A regression run on original, unstandarized variables produces unstandardized coefficients while a regression run on standardized variables produces standardized coefficients. In practice, both types of coefficients can be estimated from the original variables.
Advocates of standardized regression coefficients point out that the coefficients are the same regardless of an independent variable's underlying scale of units. They also suggest that this removes the problem of comparing, for example, years with kilograms since each regression coefficient represents the change in response per standard unit (one SD) change in a predictor. However, critics of standardized regression coefficients argue that this is illusory: there is no reason why a change of one SD in one predictor should be equivalent to a change of one SD in another predictor. Some variables are easy to change--the amount of time watching television, for example.

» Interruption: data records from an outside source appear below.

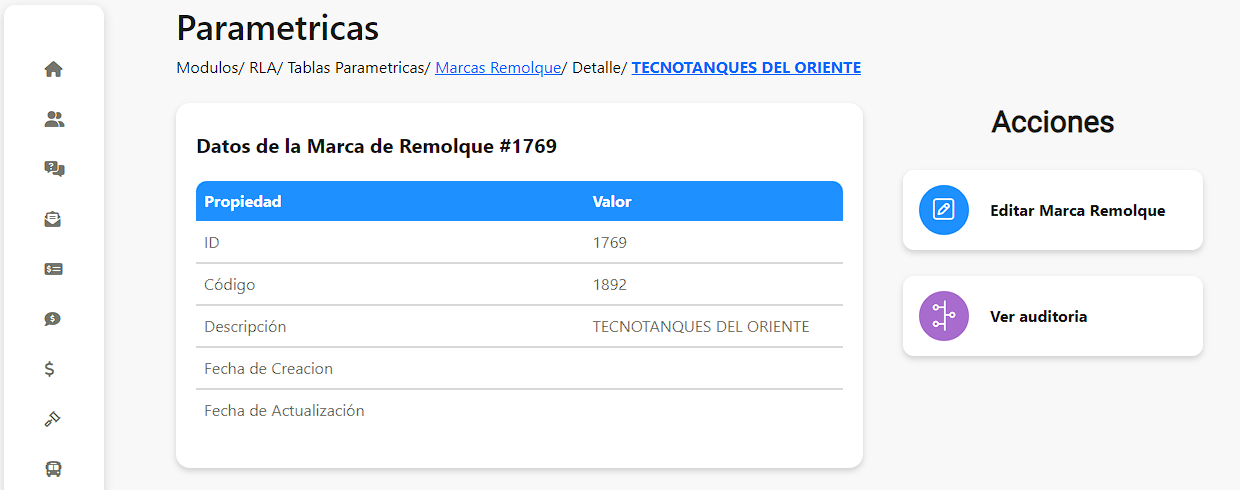The width and height of the screenshot is (1240, 490).
Task: Click the blue pencil edit circle icon
Action: click(x=944, y=210)
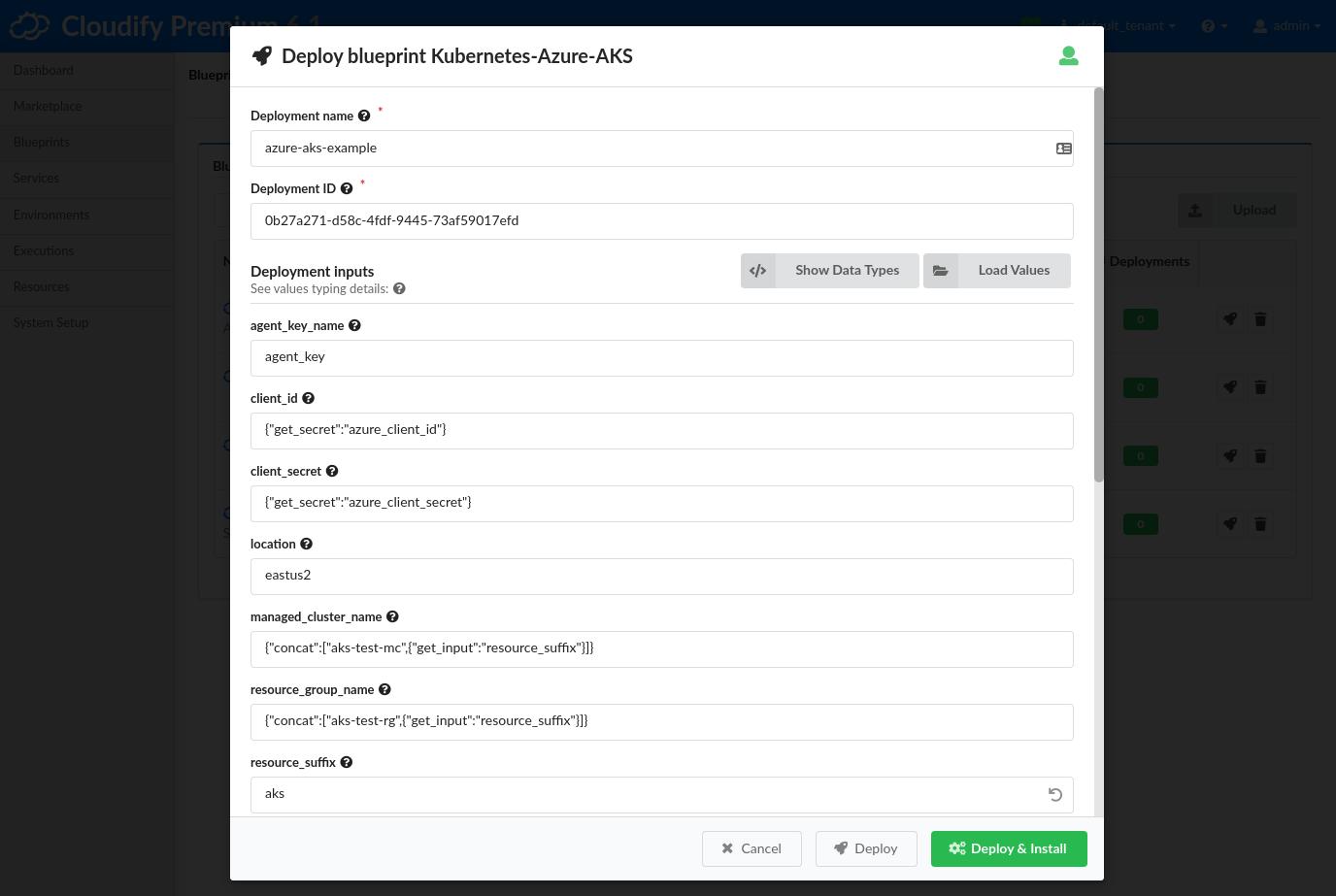Cancel the deployment dialog
Screen dimensions: 1336x896
tap(752, 848)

Others are more difficult--weight or cholesterol level. Others are impossible--height or age.
[edit] Example
In a hypothetical example, the income of family ranges from $10,000 to $100,000, while the size of the family ranges from 1 to 9. It can be expected that the standard deviation of income will be several thousand $ (for example, 6,382$) while the standard deviation of family size will be 2. Thus using standard deviation as the unit of measure takes into account that a one-person change in family size is relatively more important than a one dollar change in income.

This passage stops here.